▶ Extracted records:
▼

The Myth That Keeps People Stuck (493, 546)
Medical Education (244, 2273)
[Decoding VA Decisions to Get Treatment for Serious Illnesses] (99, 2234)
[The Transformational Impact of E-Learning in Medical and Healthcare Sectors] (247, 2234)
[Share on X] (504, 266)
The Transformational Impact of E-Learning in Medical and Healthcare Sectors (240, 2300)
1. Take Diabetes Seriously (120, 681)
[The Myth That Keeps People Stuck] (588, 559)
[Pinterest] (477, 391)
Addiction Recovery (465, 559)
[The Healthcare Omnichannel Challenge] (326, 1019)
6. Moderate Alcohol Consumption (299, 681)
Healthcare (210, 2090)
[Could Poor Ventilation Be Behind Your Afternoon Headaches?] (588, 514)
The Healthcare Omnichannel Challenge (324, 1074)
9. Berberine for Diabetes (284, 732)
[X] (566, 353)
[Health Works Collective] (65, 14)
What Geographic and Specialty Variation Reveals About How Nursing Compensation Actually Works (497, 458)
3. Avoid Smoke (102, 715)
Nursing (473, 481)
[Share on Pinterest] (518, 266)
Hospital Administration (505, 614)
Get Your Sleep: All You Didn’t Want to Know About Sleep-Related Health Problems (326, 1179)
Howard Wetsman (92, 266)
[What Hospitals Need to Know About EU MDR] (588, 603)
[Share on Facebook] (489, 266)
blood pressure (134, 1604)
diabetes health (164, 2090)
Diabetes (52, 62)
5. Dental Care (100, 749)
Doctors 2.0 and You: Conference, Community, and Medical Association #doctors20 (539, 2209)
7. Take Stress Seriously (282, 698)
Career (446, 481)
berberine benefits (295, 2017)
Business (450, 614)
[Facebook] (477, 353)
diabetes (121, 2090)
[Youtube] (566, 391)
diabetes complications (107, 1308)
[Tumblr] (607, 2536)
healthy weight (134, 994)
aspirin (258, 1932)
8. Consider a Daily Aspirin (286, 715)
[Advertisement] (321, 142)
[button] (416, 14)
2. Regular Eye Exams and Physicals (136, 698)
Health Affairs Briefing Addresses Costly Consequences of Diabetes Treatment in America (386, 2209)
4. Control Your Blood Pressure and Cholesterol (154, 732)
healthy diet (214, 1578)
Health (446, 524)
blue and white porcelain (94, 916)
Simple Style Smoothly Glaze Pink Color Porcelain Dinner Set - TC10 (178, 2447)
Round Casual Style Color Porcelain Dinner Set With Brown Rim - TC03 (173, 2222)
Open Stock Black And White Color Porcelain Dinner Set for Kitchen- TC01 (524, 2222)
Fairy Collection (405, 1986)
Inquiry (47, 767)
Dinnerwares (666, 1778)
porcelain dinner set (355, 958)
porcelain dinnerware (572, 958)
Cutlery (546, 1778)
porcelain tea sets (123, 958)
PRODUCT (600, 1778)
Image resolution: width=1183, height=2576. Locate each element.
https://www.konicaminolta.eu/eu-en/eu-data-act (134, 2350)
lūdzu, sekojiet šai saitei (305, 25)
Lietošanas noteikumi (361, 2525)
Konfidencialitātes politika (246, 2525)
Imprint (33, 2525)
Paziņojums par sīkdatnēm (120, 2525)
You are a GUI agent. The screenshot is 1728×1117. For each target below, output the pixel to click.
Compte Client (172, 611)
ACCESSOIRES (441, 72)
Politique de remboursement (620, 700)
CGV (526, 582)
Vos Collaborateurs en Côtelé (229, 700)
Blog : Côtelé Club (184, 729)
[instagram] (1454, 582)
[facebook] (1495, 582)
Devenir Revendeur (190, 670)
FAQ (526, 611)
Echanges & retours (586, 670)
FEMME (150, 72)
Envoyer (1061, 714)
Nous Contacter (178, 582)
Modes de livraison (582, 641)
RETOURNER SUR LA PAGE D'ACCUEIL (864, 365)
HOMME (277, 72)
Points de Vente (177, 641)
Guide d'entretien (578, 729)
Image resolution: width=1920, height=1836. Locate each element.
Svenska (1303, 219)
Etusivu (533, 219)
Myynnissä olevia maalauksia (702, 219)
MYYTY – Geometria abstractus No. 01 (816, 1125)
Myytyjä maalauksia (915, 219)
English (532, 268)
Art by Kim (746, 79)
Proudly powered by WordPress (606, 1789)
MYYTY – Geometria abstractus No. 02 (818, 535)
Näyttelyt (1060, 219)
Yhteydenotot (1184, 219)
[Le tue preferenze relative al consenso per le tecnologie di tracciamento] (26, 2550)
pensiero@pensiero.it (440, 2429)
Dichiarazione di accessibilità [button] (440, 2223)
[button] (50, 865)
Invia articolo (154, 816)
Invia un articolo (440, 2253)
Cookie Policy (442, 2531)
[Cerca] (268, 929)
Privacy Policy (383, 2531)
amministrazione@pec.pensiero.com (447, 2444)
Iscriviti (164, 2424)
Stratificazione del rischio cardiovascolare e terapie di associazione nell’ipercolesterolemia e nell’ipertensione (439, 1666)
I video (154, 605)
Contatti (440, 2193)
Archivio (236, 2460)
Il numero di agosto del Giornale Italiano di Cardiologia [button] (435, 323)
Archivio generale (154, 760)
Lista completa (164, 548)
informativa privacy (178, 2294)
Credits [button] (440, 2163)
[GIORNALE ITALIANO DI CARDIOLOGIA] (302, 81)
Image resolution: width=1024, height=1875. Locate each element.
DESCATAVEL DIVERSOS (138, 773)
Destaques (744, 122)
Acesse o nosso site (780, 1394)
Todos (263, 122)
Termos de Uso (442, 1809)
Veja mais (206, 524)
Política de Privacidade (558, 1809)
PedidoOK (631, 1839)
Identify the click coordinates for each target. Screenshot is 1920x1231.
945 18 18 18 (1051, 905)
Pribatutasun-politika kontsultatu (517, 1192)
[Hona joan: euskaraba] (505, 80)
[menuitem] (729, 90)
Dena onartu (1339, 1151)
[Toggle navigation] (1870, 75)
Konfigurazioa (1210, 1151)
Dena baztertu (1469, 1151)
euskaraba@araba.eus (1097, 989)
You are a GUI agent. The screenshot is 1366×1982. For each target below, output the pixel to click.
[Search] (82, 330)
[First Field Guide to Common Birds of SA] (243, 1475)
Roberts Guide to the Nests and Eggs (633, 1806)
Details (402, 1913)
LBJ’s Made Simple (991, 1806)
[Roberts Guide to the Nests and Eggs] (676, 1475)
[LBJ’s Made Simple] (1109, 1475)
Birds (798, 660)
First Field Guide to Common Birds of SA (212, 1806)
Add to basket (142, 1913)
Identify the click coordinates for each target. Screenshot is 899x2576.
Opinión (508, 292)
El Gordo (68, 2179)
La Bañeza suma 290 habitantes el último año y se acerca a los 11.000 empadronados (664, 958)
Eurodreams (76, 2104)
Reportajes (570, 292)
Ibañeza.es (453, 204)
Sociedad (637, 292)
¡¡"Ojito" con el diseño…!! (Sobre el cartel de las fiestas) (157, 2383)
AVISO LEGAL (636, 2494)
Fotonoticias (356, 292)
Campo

▲

▶ What to produce: The records above are to be given again in full, exactly as written.

▶ Answer area:
The Myth That Keeps People Stuck (493, 546)
Medical Education (244, 2273)
[Decoding VA Decisions to Get Treatment for Serious Illnesses] (99, 2234)
[The Transformational Impact of E-Learning in Medical and Healthcare Sectors] (247, 2234)
[Share on X] (504, 266)
The Transformational Impact of E-Learning in Medical and Healthcare Sectors (240, 2300)
1. Take Diabetes Seriously (120, 681)
[The Myth That Keeps People Stuck] (588, 559)
[Pinterest] (477, 391)
Addiction Recovery (465, 559)
[The Healthcare Omnichannel Challenge] (326, 1019)
6. Moderate Alcohol Consumption (299, 681)
Healthcare (210, 2090)
[Could Poor Ventilation Be Behind Your Afternoon Headaches?] (588, 514)
The Healthcare Omnichannel Challenge (324, 1074)
9. Berberine for Diabetes (284, 732)
[X] (566, 353)
[Health Works Collective] (65, 14)
What Geographic and Specialty Variation Reveals About How Nursing Compensation Actually Works (497, 458)
3. Avoid Smoke (102, 715)
Nursing (473, 481)
[Share on Pinterest] (518, 266)
Hospital Administration (505, 614)
Get Your Sleep: All You Didn’t Want to Know About Sleep-Related Health Problems (326, 1179)
Howard Wetsman (92, 266)
[What Hospitals Need to Know About EU MDR] (588, 603)
[Share on Facebook] (489, 266)
blood pressure (134, 1604)
diabetes health (164, 2090)
Diabetes (52, 62)
5. Dental Care (100, 749)
Doctors 2.0 and You: Conference, Community, and Medical Association #doctors20 (539, 2209)
7. Take Stress Seriously (282, 698)
Career (446, 481)
berberine benefits (295, 2017)
Business (450, 614)
[Facebook] (477, 353)
diabetes (121, 2090)
[Youtube] (566, 391)
diabetes complications (107, 1308)
[Tumblr] (607, 2536)
healthy weight (134, 994)
aspirin (258, 1932)
8. Consider a Daily Aspirin (286, 715)
[Advertisement] (321, 142)
[button] (416, 14)
2. Regular Eye Exams and Physicals (136, 698)
Health Affairs Briefing Addresses Costly Consequences of Diabetes Treatment in America (386, 2209)
4. Control Your Blood Pressure and Cholesterol (154, 732)
healthy diet (214, 1578)
Health (446, 524)
blue and white porcelain (94, 916)
Simple Style Smoothly Glaze Pink Color Porcelain Dinner Set - TC10 (178, 2447)
Round Casual Style Color Porcelain Dinner Set With Brown Rim - TC03 (173, 2222)
Open Stock Black And White Color Porcelain Dinner Set for Kitchen- TC01 (524, 2222)
Fairy Collection (405, 1986)
Inquiry (47, 767)
Dinnerwares (666, 1778)
porcelain dinner set (355, 958)
porcelain dinnerware (572, 958)
Cutlery (546, 1778)
porcelain tea sets (123, 958)
PRODUCT (600, 1778)
Image resolution: width=1183, height=2576. Locate each element.
https://www.konicaminolta.eu/eu-en/eu-data-act (134, 2350)
lūdzu, sekojiet šai saitei (305, 25)
Lietošanas noteikumi (361, 2525)
Konfidencialitātes politika (246, 2525)
Imprint (33, 2525)
Paziņojums par sīkdatnēm (120, 2525)
You are a GUI agent. The screenshot is 1728×1117. For each target below, output the pixel to click.
Compte Client (172, 611)
ACCESSOIRES (441, 72)
Politique de remboursement (620, 700)
CGV (526, 582)
Vos Collaborateurs en Côtelé (229, 700)
Blog : Côtelé Club (184, 729)
[instagram] (1454, 582)
[facebook] (1495, 582)
Devenir Revendeur (190, 670)
FAQ (526, 611)
Echanges & retours (586, 670)
FEMME (150, 72)
Envoyer (1061, 714)
Nous Contacter (178, 582)
Modes de livraison (582, 641)
RETOURNER SUR LA PAGE D'ACCUEIL (864, 365)
HOMME (277, 72)
Points de Vente (177, 641)
Guide d'entretien (578, 729)
Image resolution: width=1920, height=1836. Locate each element.
Svenska (1303, 219)
Etusivu (533, 219)
Myynnissä olevia maalauksia (702, 219)
MYYTY – Geometria abstractus No. 01 (816, 1125)
Myytyjä maalauksia (915, 219)
English (532, 268)
Art by Kim (746, 79)
Proudly powered by WordPress (606, 1789)
MYYTY – Geometria abstractus No. 02 (818, 535)
Näyttelyt (1060, 219)
Yhteydenotot (1184, 219)
[Le tue preferenze relative al consenso per le tecnologie di tracciamento] (26, 2550)
pensiero@pensiero.it (440, 2429)
Dichiarazione di accessibilità [button] (440, 2223)
[button] (50, 865)
Invia articolo (154, 816)
Invia un articolo (440, 2253)
Cookie Policy (442, 2531)
[Cerca] (268, 929)
Privacy Policy (383, 2531)
amministrazione@pec.pensiero.com (447, 2444)
Iscriviti (164, 2424)
Stratificazione del rischio cardiovascolare e terapie di associazione nell’ipercolesterolemia e nell’ipertensione (439, 1666)
I video (154, 605)
Contatti (440, 2193)
Archivio (236, 2460)
Il numero di agosto del Giornale Italiano di Cardiologia [button] (435, 323)
Archivio generale (154, 760)
Lista completa (164, 548)
informativa privacy (178, 2294)
Credits [button] (440, 2163)
[GIORNALE ITALIANO DI CARDIOLOGIA] (302, 81)
Image resolution: width=1024, height=1875. Locate each element.
DESCATAVEL DIVERSOS (138, 773)
Destaques (744, 122)
Acesse o nosso site (780, 1394)
Todos (263, 122)
Termos de Uso (442, 1809)
Veja mais (206, 524)
Política de Privacidade (558, 1809)
PedidoOK (631, 1839)
Identify the click coordinates for each target. Screenshot is 1920x1231.
945 18 18 18 (1051, 905)
Pribatutasun-politika kontsultatu (517, 1192)
[Hona joan: euskaraba] (505, 80)
[menuitem] (729, 90)
Dena onartu (1339, 1151)
[Toggle navigation] (1870, 75)
Konfigurazioa (1210, 1151)
Dena baztertu (1469, 1151)
euskaraba@araba.eus (1097, 989)
You are a GUI agent. The screenshot is 1366×1982. For each target below, output the pixel to click.
[Search] (82, 330)
[First Field Guide to Common Birds of SA] (243, 1475)
Roberts Guide to the Nests and Eggs (633, 1806)
Details (402, 1913)
LBJ’s Made Simple (991, 1806)
[Roberts Guide to the Nests and Eggs] (676, 1475)
[LBJ’s Made Simple] (1109, 1475)
Birds (798, 660)
First Field Guide to Common Birds of SA (212, 1806)
Add to basket (142, 1913)
Identify the click coordinates for each target. Screenshot is 899x2576.
Opinión (508, 292)
El Gordo (68, 2179)
La Bañeza suma 290 habitantes el último año y se acerca a los 11.000 empadronados (664, 958)
Eurodreams (76, 2104)
Reportajes (570, 292)
Ibañeza.es (453, 204)
Sociedad (637, 292)
¡¡"Ojito" con el diseño…!! (Sobre el cartel de las fiestas) (157, 2383)
AVISO LEGAL (636, 2494)
Fotonoticias (356, 292)
Campo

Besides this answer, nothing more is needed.